**Material shown:**
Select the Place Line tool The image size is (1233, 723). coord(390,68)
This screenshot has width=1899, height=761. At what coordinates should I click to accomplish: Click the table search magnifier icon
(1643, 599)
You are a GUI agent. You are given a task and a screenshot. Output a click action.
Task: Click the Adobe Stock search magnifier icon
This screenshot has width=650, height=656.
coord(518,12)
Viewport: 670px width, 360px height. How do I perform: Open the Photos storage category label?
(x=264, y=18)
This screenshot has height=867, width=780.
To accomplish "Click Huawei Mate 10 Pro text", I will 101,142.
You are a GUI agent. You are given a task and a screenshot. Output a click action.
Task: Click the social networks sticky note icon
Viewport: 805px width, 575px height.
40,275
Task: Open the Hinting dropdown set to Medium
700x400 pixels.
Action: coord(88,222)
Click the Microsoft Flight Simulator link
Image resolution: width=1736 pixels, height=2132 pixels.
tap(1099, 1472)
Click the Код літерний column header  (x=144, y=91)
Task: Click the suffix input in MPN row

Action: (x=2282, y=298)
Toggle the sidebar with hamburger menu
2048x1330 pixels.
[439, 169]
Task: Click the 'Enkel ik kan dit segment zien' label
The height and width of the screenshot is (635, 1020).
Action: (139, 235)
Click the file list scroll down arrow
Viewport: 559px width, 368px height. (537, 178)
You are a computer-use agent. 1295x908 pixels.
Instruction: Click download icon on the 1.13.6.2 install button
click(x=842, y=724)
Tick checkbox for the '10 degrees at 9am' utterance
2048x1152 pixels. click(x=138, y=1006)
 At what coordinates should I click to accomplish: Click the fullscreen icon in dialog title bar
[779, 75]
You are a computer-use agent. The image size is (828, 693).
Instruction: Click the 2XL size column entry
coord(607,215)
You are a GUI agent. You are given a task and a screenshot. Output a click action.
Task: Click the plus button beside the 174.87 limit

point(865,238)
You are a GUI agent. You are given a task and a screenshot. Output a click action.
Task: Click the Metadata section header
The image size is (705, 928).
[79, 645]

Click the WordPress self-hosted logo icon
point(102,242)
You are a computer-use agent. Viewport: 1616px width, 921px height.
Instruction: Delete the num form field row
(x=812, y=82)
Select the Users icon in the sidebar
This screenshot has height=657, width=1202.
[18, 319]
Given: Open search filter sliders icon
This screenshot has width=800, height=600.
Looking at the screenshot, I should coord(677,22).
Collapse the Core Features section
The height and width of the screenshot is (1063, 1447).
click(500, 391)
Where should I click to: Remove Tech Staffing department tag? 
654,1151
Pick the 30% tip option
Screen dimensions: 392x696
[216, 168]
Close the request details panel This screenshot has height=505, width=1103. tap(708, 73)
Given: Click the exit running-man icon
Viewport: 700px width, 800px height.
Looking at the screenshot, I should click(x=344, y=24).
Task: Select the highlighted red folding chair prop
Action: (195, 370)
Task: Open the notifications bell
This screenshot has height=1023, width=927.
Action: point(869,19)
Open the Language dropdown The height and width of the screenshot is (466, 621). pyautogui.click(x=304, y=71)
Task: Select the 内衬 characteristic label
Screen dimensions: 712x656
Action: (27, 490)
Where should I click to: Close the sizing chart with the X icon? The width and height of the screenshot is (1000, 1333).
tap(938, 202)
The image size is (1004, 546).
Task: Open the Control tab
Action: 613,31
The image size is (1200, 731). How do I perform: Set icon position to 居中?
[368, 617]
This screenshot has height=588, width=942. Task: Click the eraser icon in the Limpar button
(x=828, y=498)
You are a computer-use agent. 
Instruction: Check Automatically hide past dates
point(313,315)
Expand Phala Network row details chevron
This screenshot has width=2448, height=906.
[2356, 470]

**Problem description:** Exactly the lines running from the top of the records to the line that contains "Task: Click the social", inclusive, must be set down, and nothing more.

**Finished task:**
Select the Place Line tool The image size is (1233, 723). coord(390,68)
This screenshot has width=1899, height=761. At what coordinates should I click to accomplish: Click the table search magnifier icon
(1643, 599)
You are a GUI agent. You are given a task and a screenshot. Output a click action.
Task: Click the Adobe Stock search magnifier icon
This screenshot has width=650, height=656.
coord(518,12)
Viewport: 670px width, 360px height. How do I perform: Open the Photos storage category label?
(x=264, y=18)
This screenshot has height=867, width=780.
To accomplish "Click Huawei Mate 10 Pro text", I will 101,142.
You are a GUI agent. You are given a task and a screenshot. Output a click action.
Task: Click the social networks sticky note icon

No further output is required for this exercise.